Getting to know about services and getting them in place for you and the person you support is an important part of moving forward to prepare for the future. However, many people are reluctant to think about services soon after diagnosis. Some people feel that they are not ready, others feel that services are just for people who can’t manage. Some are worried about cost or how the person they support will react to having services.
Be aware that there are many different types of services and supports. After diagnosis, finding and making use of services that will support the person with dementia to improve their function and independence are key. It is also important to start to understand other services that provide support for home or personal care, register for them or “get on their waiting list”, so you know where to turn to if things change or you suddenly find you need practical or emotional support.
Dementia support services in Australia
Some key points about services in Australia are:
- The system is hard to navigate and is not very user friendly. We give you an overview on the next page 5.5 Types of Services that should make understanding and navigation a little easier.
━━━━━━━━━━
-- Things to do --
[1] According to the text on dementia support services, what in Australia is described as hard to navigate and not very user friendly?
[2] Go on with the text about dementia support services, starting after its last sentence.
The material after this comes from a separate, unrelated source.

-- Recorded information --
━━━━━━━━━━
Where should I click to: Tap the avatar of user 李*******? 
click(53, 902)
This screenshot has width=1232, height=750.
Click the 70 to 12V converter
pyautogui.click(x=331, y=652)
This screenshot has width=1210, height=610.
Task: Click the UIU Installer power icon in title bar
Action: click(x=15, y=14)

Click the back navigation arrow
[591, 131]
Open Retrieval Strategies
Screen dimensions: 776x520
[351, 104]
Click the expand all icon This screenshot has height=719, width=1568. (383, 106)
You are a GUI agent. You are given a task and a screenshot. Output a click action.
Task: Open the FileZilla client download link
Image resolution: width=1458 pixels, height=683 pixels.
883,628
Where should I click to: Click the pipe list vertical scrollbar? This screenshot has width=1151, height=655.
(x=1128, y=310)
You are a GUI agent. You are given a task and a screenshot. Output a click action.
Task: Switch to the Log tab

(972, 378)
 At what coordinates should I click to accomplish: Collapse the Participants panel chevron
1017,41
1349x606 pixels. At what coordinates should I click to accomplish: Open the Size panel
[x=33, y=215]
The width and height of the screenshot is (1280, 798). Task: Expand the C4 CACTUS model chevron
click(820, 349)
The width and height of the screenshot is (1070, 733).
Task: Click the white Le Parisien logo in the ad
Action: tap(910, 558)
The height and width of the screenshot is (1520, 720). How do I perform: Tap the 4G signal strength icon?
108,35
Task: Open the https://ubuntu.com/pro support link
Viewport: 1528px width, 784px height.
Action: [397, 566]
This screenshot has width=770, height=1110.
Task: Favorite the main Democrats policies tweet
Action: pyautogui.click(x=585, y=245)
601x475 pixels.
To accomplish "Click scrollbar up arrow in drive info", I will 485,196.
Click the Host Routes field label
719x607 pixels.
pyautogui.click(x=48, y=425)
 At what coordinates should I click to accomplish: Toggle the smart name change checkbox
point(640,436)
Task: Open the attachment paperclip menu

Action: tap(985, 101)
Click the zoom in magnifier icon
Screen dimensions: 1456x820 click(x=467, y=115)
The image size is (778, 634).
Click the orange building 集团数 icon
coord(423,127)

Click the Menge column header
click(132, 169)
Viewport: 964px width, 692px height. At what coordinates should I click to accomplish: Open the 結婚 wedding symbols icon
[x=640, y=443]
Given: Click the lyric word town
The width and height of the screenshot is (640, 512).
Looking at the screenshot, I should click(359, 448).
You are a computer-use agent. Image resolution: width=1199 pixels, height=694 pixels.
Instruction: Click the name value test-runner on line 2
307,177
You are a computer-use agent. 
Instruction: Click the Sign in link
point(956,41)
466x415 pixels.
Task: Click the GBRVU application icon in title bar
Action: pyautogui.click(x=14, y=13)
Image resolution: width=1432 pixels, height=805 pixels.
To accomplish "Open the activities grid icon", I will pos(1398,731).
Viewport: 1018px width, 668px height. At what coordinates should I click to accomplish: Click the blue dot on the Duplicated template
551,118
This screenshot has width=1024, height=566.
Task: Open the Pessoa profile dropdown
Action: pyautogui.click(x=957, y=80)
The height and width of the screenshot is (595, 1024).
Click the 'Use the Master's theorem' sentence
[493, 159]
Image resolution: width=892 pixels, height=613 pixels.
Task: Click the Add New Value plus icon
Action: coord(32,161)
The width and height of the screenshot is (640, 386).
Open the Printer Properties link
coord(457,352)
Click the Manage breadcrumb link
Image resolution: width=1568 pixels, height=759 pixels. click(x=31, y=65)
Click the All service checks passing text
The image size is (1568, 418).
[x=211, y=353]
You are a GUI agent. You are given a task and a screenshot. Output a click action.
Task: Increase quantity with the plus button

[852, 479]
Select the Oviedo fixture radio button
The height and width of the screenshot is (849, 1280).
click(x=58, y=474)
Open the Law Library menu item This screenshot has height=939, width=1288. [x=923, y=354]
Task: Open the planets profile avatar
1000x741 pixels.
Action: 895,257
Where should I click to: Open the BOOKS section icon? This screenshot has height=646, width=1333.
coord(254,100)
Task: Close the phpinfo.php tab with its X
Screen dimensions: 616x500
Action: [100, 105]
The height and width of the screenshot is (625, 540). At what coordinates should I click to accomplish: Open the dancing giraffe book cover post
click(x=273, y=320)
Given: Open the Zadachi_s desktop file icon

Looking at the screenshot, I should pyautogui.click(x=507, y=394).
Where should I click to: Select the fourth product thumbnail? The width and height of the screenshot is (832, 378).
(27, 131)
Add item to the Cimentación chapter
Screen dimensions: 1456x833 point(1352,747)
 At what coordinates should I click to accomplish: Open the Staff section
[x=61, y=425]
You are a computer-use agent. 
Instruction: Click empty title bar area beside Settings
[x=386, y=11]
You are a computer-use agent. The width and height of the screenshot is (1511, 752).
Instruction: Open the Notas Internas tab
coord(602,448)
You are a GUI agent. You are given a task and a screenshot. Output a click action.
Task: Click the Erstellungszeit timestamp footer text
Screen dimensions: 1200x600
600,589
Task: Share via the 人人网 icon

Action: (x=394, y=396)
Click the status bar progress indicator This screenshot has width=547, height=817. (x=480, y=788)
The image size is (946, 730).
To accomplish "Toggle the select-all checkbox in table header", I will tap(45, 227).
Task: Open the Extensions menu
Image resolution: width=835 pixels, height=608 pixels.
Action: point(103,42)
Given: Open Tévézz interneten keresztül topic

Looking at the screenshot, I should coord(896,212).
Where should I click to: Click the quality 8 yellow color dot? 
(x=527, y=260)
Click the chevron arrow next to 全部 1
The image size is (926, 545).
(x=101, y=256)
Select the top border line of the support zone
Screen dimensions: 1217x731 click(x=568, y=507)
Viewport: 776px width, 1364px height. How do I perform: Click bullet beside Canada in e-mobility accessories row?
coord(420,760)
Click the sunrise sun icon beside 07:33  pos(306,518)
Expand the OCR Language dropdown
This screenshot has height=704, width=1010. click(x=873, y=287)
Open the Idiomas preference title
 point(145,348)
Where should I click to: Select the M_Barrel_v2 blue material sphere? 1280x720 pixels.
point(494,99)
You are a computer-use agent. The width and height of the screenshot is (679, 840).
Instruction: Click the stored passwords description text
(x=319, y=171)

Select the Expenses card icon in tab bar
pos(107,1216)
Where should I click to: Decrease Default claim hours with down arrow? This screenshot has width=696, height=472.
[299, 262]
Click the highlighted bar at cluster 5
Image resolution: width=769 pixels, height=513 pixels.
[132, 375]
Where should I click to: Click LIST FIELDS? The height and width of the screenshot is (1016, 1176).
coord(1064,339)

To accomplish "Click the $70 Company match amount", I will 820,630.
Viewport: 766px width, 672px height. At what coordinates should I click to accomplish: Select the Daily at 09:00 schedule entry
━━━━━━━━━━
-- Exercise answers --
[1] The system of dementia support services in Australia.

[2]
- There can be a very long wait (in some cases a year and more) between applying for certain services and receiving them.
- Services are meant to be ‘consumer directed’. This means that the person receiving the services (or their carer) have a say in what type of help they get, who gives that help, and how and when they get that help.
- Service provider organisations vary in the quality of services they provide.
- You can change service providers any time you want.
- Many staff delivering services have had minimal dementia training.
- For some services you pay a contribution to the costs, with the government contributing the rest.